Validation and Verification of Database Tables. Profile any SAS dataset. Cardinality, outliers, top n frequencies, bottom n frequencies, one to many, many to many, associations between numerical and character variables and duplicates on key
There are two versions of VOODOO
1 SAS version see oto_voodoo_20231031.sas (full output oto_voodoo_zipcode.txt)
2 Altair SLC version slc_voodoo_20251126.sas (slc_voodoo_zipcode.txt I run with ultaedit))
What this macro does
see the tail of this program for usage
You should be able to run this as is.
The macro invocation is at the end of this file
1. Dataset level summary -- ie number of obs, variable types, static data
2. Cardinality page (primary keys, codes/decodes number of unique values for every variable - EG fails here)
3. Complete frequency for all variables numeric and character with less than 200 levels
4. For variables with over 200 levels top 100 most frequent and bottom 100 least frequent Least frequent are the more interesting cases.
5. Proc means on all numeric variables
6. Proc univariate on all numeric variables
7. Special datetime analysis
8. Histograms on all variables with less than 200 levels
9. Proc contents
10. Frequency of all numeric variables Missing, negative, zero and positive
11. Duplicates on single or compound key. Output printed vertically for easy comparison
12. Cross tabs of every variable with every other variable top 16 levels (if selectd)

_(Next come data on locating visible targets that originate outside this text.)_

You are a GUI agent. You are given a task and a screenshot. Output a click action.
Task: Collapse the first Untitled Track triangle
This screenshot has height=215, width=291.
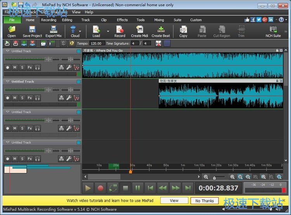(7, 51)
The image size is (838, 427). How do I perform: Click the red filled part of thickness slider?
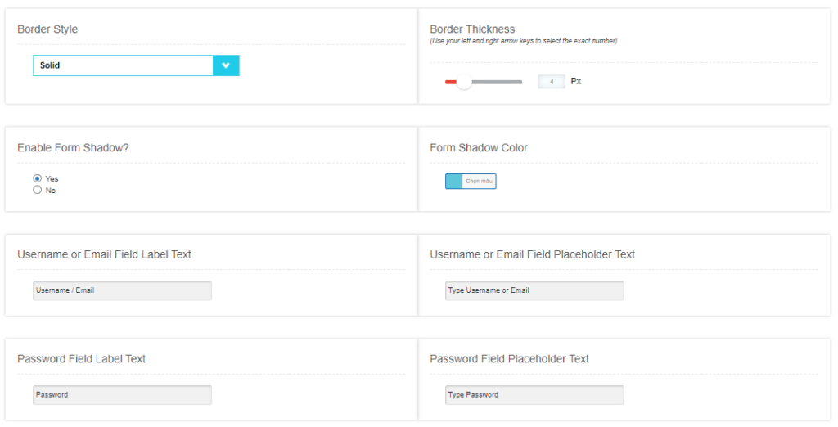pos(451,82)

13. You can also select one variable to cross tab with all other variables max top 16 levels
14. Maximum and minimum lengths to hold all numeric and character variables exactly (optimize)
15. Correlation of all pairs of numeric variables sorted by largest correlation to lowest.
16. Nice display of max and mins for numeric and character in one table
17. List of identical columns ie date and date1 have equal values on all observations
18. One to Many, Many to One, One to Many and Many to Many
19. Cochran-Mantel-Haenszel Statistics (Cramer relationship amoung catagorical variables)
20. Finds missing patterns
21. Printout of first 20, middle 20 and last 20 observations.
22. Missing Pattern amalysis
23. Missing populated in a single table
24. Missing Pattern Analysis